30-59 ans, c’est le coeur de la vie professionnelle. En effet, et nous rejoignons le problème posé par nos trois salariés de Renault, toutes les études montrent, que dans la conjonction de facteurs qui amène au suicide, les conditions de travail ou le non-travail ont désormais une place prépondérante. C’est d’abord pour cela que le suicide constitue un problème politique et social. Nous devons y être attentifs parce qu’il est le miroir de la marche et des errements de la société.

Ce suicide miroir d’étain de la société constitue l’idée dominante d’une très belle analyse publiée cette année par Chr.Baudelot et R.Establet*. Ils montrent que selon les pays, ce ne sont ni les mêmes groupes d’âge, ni quelquefois le même sexe qui constituent les groupes « cibles » où le taux de suicide est le plus élevé. Ainsi, en Chine, où les femmes sont encore mariées contre leur gré, et souvent utilisées comme une sorte de personnel ménager subalterne dans les belles familles, le suicide des jeunes femmes est particulièrement élevé et constitue une sorte de mode dramatique de revendication sociale.

En France, comme dans les autres pays européens, les femmes se suicident trois fois moins que les hommes. Plus qu’eux, elles ont la capacité à la fois d’exprimer leur détresse et de se rattacher à la concrétude de la vie et à ce qui marque sa transmission ou sa continuité.

Au chapitre de l’interrogation de la société, la place « privilégiée » de la France parmi les pays européens mérite que l’on s’y arrête. Les taux de suicide les plus faibles (inférieures à 10 pour 100 000 habitants)sont enregistrés en Grèce, en Espagne, en Italie et au Portugal, pays où le lien social est mieux conservé qu’en France. Tous les spécialistes s’accordent sur ce point simple : la meilleure prévention du suicide passe par le rétablissement du lien social. Un lien social simple, non discriminant comme peuvent l’être certains clubs ou certains groupes qui font au contraire ressentir leur faiblesse aux plus faibles.

Voilà qui nous concerne tous, tous les jours : se battre sur les conditions de travail, promouvoir une société plus simple, moins engoncée dans le jeu des apparences et des appartenances.
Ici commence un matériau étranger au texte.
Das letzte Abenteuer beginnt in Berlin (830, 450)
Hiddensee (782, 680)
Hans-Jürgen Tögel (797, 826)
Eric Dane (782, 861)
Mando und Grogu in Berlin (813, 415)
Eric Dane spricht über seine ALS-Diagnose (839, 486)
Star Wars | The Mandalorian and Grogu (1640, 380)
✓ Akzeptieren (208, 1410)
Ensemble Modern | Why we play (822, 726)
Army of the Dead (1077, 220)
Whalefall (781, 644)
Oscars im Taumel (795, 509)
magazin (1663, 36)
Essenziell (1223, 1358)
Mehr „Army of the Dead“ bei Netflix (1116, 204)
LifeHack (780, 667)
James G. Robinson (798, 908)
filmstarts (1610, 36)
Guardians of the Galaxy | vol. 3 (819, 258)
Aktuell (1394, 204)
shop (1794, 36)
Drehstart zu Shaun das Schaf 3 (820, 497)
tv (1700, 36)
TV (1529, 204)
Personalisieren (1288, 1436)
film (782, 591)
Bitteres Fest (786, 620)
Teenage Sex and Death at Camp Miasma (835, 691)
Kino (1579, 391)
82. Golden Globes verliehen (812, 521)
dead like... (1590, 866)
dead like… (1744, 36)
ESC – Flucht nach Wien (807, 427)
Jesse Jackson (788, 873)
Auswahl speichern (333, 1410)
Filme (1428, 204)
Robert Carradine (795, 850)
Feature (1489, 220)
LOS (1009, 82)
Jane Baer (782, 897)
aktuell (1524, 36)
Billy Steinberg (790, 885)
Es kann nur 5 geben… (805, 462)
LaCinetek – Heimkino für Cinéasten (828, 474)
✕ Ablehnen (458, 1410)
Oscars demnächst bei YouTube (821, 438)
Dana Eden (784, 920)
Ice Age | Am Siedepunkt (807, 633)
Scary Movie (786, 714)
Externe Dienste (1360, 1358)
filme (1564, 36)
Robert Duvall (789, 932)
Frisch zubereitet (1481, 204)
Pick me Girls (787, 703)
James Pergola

Tout cela est malaisé à exprimer : je me suis faite un jour ramasser par mes coéquipiers de campagne électorale parce que je voulais écrire cette formule « une société plus simple » dans un document. « Qu’est-ce que ça signifie ? » m’ont-ils dit.. Pourtant c’est profondément ce que je ressens : une société où la prise de conscience de l’unicité de notre condition soit plus clairement ressentie et partagée.

Bon, d’accord, c’est peut-être pas évident à formuler dans un tract ! Je crois pourtant que, jusque dans la prévention de ce paroxysme de souffrance qu’est le suicide, cela peut constituer à la fois un moyen et un but. Tous les jours, pour nous tous.